It’s my last night in Nicaragua. I’ve spent these last two days at a beautiful little oasis of a hotel, Hostal Mariposa on the outskirts of Léon, Nicaragua’s first capital city and the birthplace of the Sandinista movement.
Today I haven’t left the grounds of this beautiful place – it’s a higher-standard place than is my usual fare and coming here was a fine and wise decision. It’s boiling hot out – the hottest month of the year in Nicaragua and Léon is known to be the hottest place in the country. So Hostal Mariposa’s pool and hammocks have been a perfect way to spend the day!
I arrived very early yesterday morning, coming from the town of Masaya, known as the folklorico capital of the country. There I got to see and hear some Nicaraguan music and dance and visit the local artensania handiwork market. In the past, it would be hard to imagine that I would stroll through the stalls and leave empty-handed. I didn’t purchase a single thing. It just didn’t seem like it was important to buy anything, let alone lug anything. So I didn’t. Sorry for any of you on my souvenir list – it seems to have disappeared, that list! I’m not even on it, at this point!
When I arrived yesterday, I headed directly for the local beaches, just minutes away. It was the first time swimming in the Pacific on this trip and I must say, although it was a gorgeous, expansive, empty-of-people playa, the Caribbean is where it’s at, baby! Oh the Pacific is grand, of course; but the Caribbean and its turquoise-colored waters, nothing tops it in my book!
(Tried to include cathedral pics, but they just don’t want to load right now – too bad.)
Then I spent the evening strolling through the capital city, gazing at the cathedral in Parque Central, the largest cathedral in all of Central America and enjoying a local meal and some more live music. After that full day, hanging out here today was just the ticket. I’m not nearly so inclined, as in my greener travel days, to tick off the list of must-sees. Now, it’s more about the must be’s. So today, I gifted myself the luxuriousness of lounging at the pool (no swim up bar and no umbrella drinks, I haven’t gone that far off the rails!), reading, writing, writing, writing, and even indulging in one of those becoming-more-like-a-regular-thing afternoon siestas!

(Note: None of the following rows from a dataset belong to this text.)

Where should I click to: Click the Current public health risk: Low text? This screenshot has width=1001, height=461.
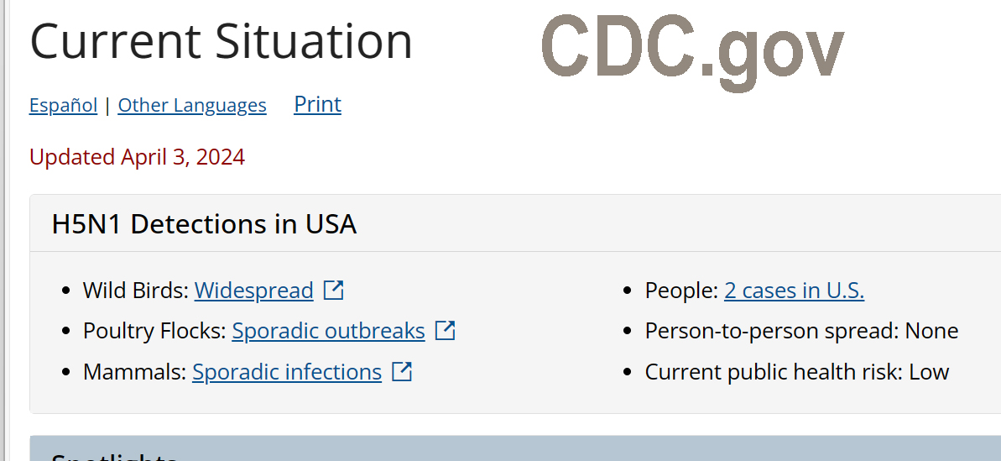click(x=796, y=371)
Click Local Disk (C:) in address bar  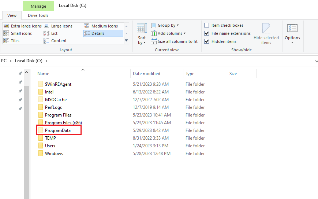[x=29, y=61]
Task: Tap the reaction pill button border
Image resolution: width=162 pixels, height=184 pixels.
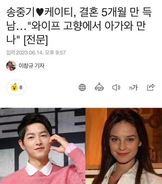Action: pos(16,87)
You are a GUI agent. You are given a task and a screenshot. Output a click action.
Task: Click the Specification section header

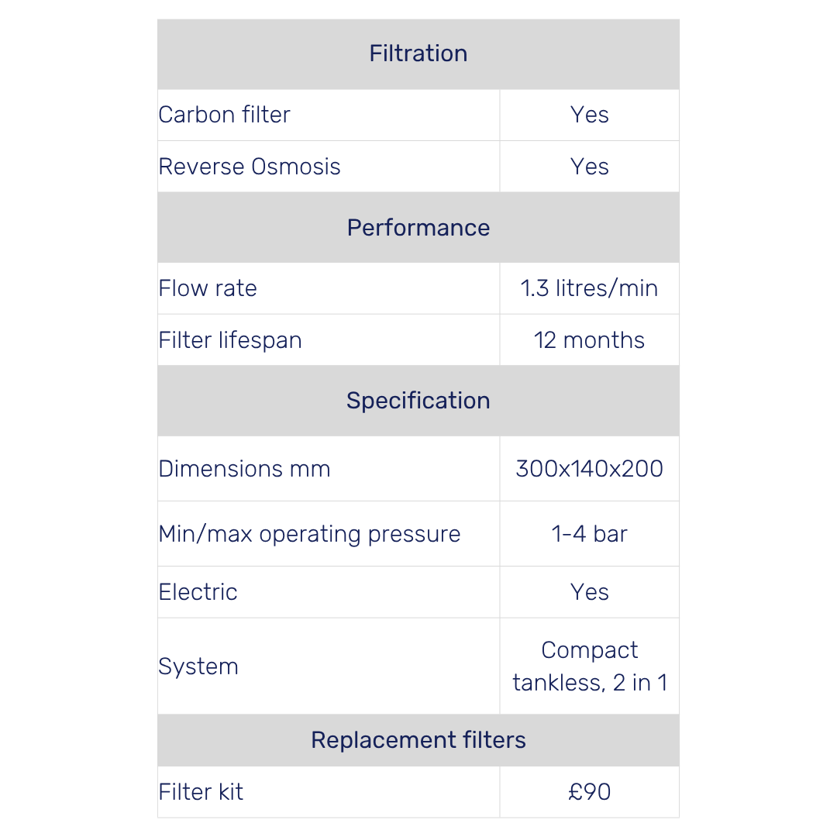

Tomorrow I head out very early (5 am!) on a 12-hour bus ride to San Pedro Sula, Honduras. 12 hours on a bus crossing a border and into a new country that has me – already anticipatorily – broadening my shoulders a bit. It’s always like that entering a new country; but entering Honduras is different. It’s a bit dicey there these days; even the Peace Corps just last month pulled all their people out of there – too dangerous, it’s become. It’s developed the dubious distinction of being the murder capital of the world. Quite the claim to fame and I’ll be out of that city first thing in the morning! I won’t be venturing too far off the fairly well-trodden path in general. My first stop will be the Mayan ruins at Copan. I want to hear directly (so to speak) from the Mayans about what they’ve got to say about all this 2012 business. Preferably at sunrise. I did the same a few years ago in Guatemala and they told me then not to pay much attention to these current-day soothsayers. It’s just that they ran out of room on their carving stone, they assured me. Who I am to question them?
I’ve been telling people my trip is almost over, but then I realized that wasn’t quite the perspective I wanted to be hold, so I’ve let it go. Truth is, I still have one third of the trip left and a whole new country and culture to experience. I have that simultaneous nervous and excited energy as I ready for bed for my early departure.
I’ve so loved it here in Nicaragua – the people and their warm, friendly, engaging energy and the ease of being everywhere I’ve gone. I haven’t seen many of the places I had intended (see the reference to my greener days of list-making above) and I realize it had to do with moving more slowly and recovering from that near-miss of a bad experience in Managua. I hadn’t realized what a crimp it had put in my traveling sails. So when I arrived in Granada and found it so welcoming and wonderful, it was there I found sanctuary, pause and rest, qualities way more important than any must-see, must-do list. I’ve had a very different stride on this trip, created initially by some physical limitations which I have a feeling are carving out a new way of travel for me. More slowly. More slowly. Doing less. Being more. Settling into a place for awhile and sinking in deeper to it and thus to myself. Yes, move more slowly, the body has demanded; and the spirit recognizes and follows. Sometimes it’s like that, the body leads and the rest of me learns by following. I think there’s some big wisdom there for me.
Right now, the greater wisdom tells me to get my ass to bed, because the morning is coming and soon!
So indeed it is, Ciao to Nicaragua with many thanks to your people, to your culture and to your land, all of whom have welcomed and treated me so kindly.